Etkinlik:
Sayfa alıntısına göre platform adına açıklamayı kim yaptı? Lütfen kişinin görevini de belirtin.

Sayfa alıntısı:
# # # #

Kutlamaya Halkların Demokratik Partisi (HDP) İstanbul Milletvekili Züleyha Gülüm, Ezilenlerin Sosyalist Partisi (ESP) Eş Genel Başkanı Özlem Gümüştaş, ESP İl Eşbaşkanları Ezgi Bahçeci ve Hüseyin İldan, BEKSAV Eşbaşkanları Canan Kaplan ve Ahmet Uçar, SGDF Eşbaşkanı Deniz Bahçeci ile HDP ilçe yöneticilerinin de aralarında olduğu çok sayıda kişi katıldı.

'TÜM YILDIZLARI DÖKÜLDÜ, YALANLARI ORTAYA ÇIKTI'
'77 1 Mayıs'ında katledilenler başta olmak üzere işçi sınıfı mücadelesinde yaşamıın yitienlerin anısına saygı duruşu yapıldı. Ardından Limter-İş Sendikası Genel Başkanı Kanber Saygılı, platform adına açıklama yaptı.

Dünyaya yayılan koronavirüs salgınının kapitalist sömürü ve yağma düzenini tüm çıplaklığı ile gözler önüne serdiğini belirten Saygılı, şunları söyledi: "Tüm dünyada, işçi-emekçilerin, hakların sömürü, yağma ve baskılara karşı büyük ve yaygın tepki ve protestoları ile sarsıldığı, kapitalizmin dünya çapında derin bir ekonomik kriz içinde olduğu, işçi-emekçilere, haklara, insanlığa hiçbir gelecek sunamadığı bir dönemde salgınla yüz yüze kaldık.

"Birkaç istisna haricinde tüm kapitalist devletlerin, açık ya da gizli 'sürü bağışıklığı' diye tarif ettikleri, 'ölen ölür, kalan sağlar çalışmaya devam eder' mantığı ile insanlık dışı tutumlar aldığı gördük, görüyoruz.

"Tüm yaldızlar döküldü, tüm yalanlar açığa çıktı. 'Ekonominin çarkları' dönmek zorundaydı! Bunun için işçiler kendilerini feda etmeli, ekonomileri ayakta tutmalıydı. Bunun için sermayeye milyarlar akıtılırken, işçilere açlıktan ya da çalışırken hastalanarak ölmek dayatıldı."

# # # #

Sağlanan veriler:
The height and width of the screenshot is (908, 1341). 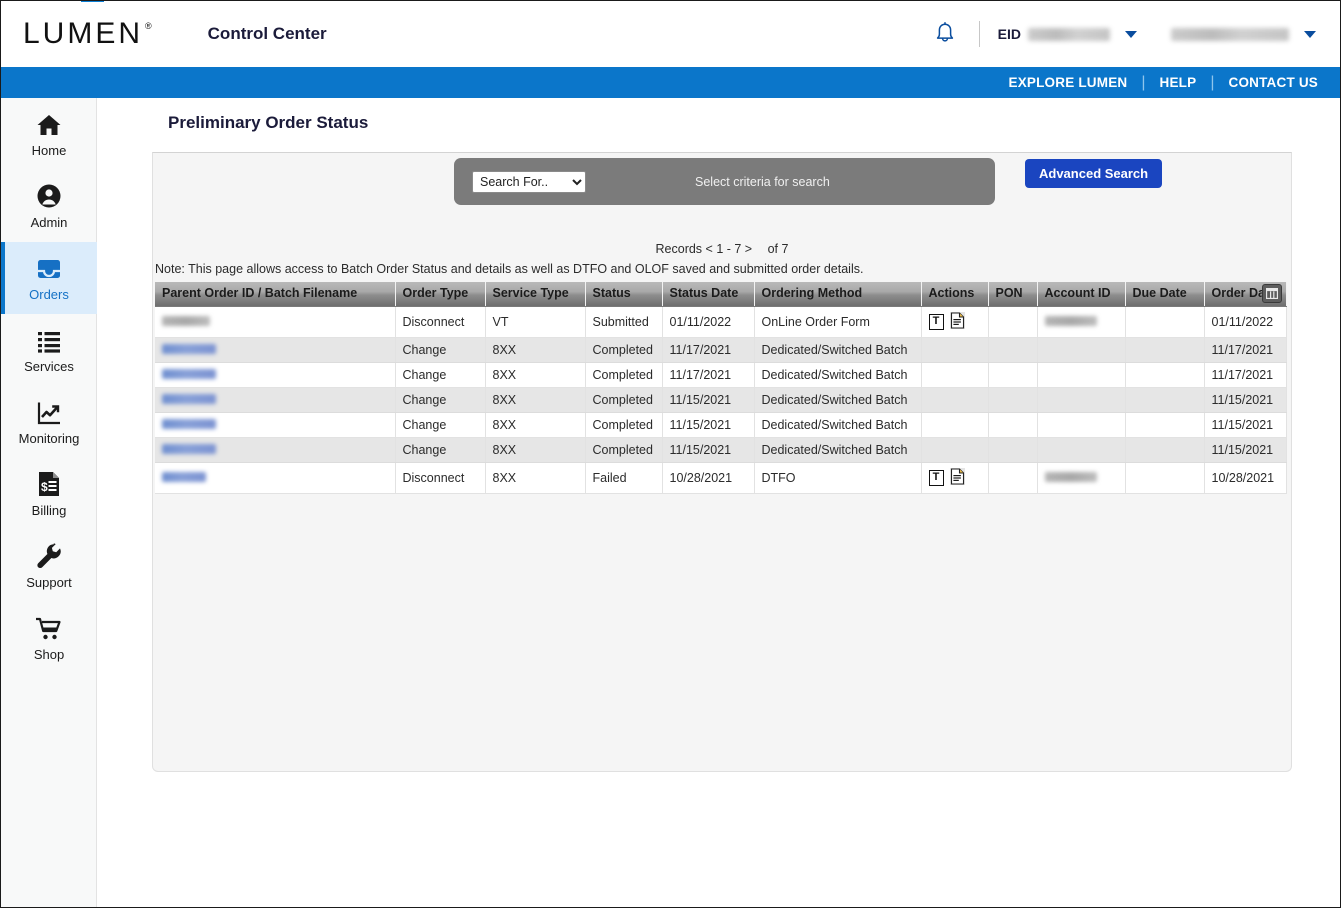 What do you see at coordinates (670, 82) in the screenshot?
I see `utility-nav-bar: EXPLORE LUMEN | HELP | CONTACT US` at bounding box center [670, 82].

# # # #

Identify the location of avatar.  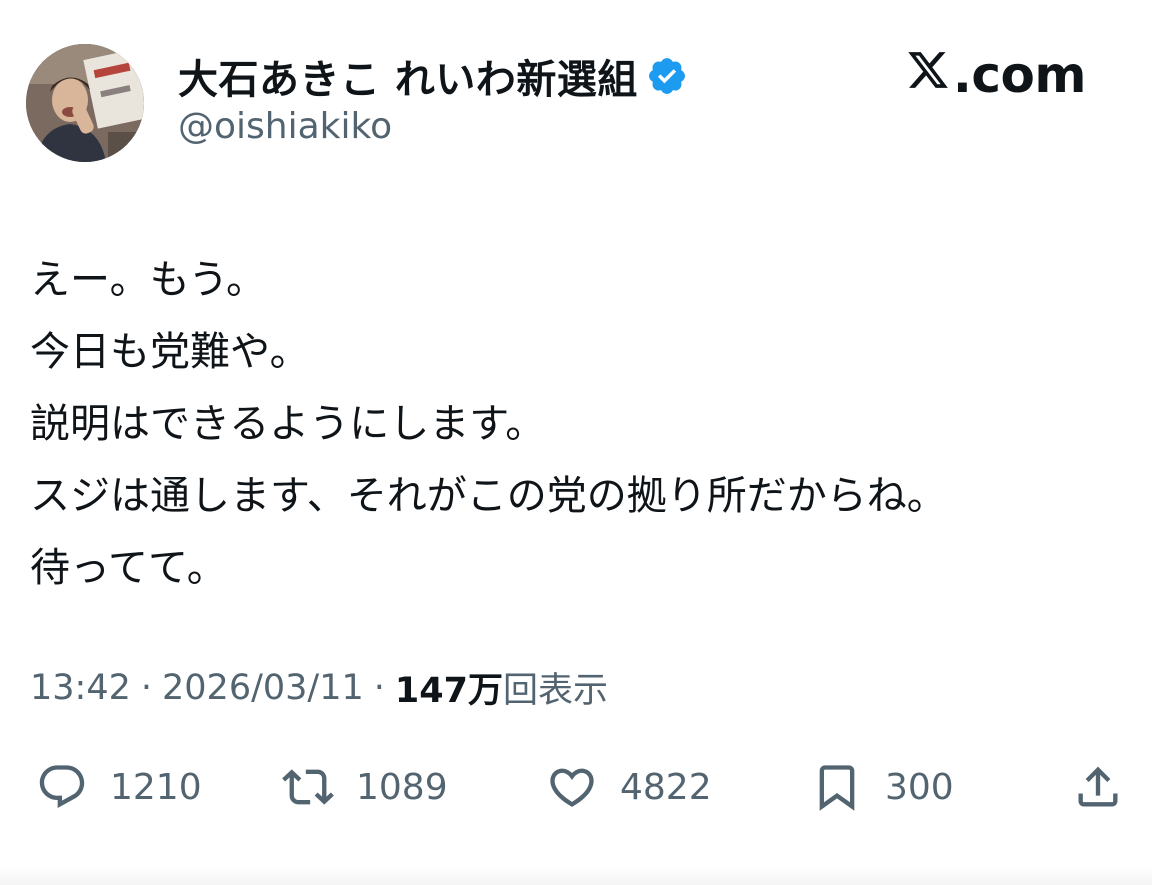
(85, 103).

# # # #

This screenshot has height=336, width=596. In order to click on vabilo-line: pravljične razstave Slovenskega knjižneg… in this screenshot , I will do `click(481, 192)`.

# # # #

Görev yanıtı:
Limter-İş Sendikası Genel Başkanı Kanber Saygılı.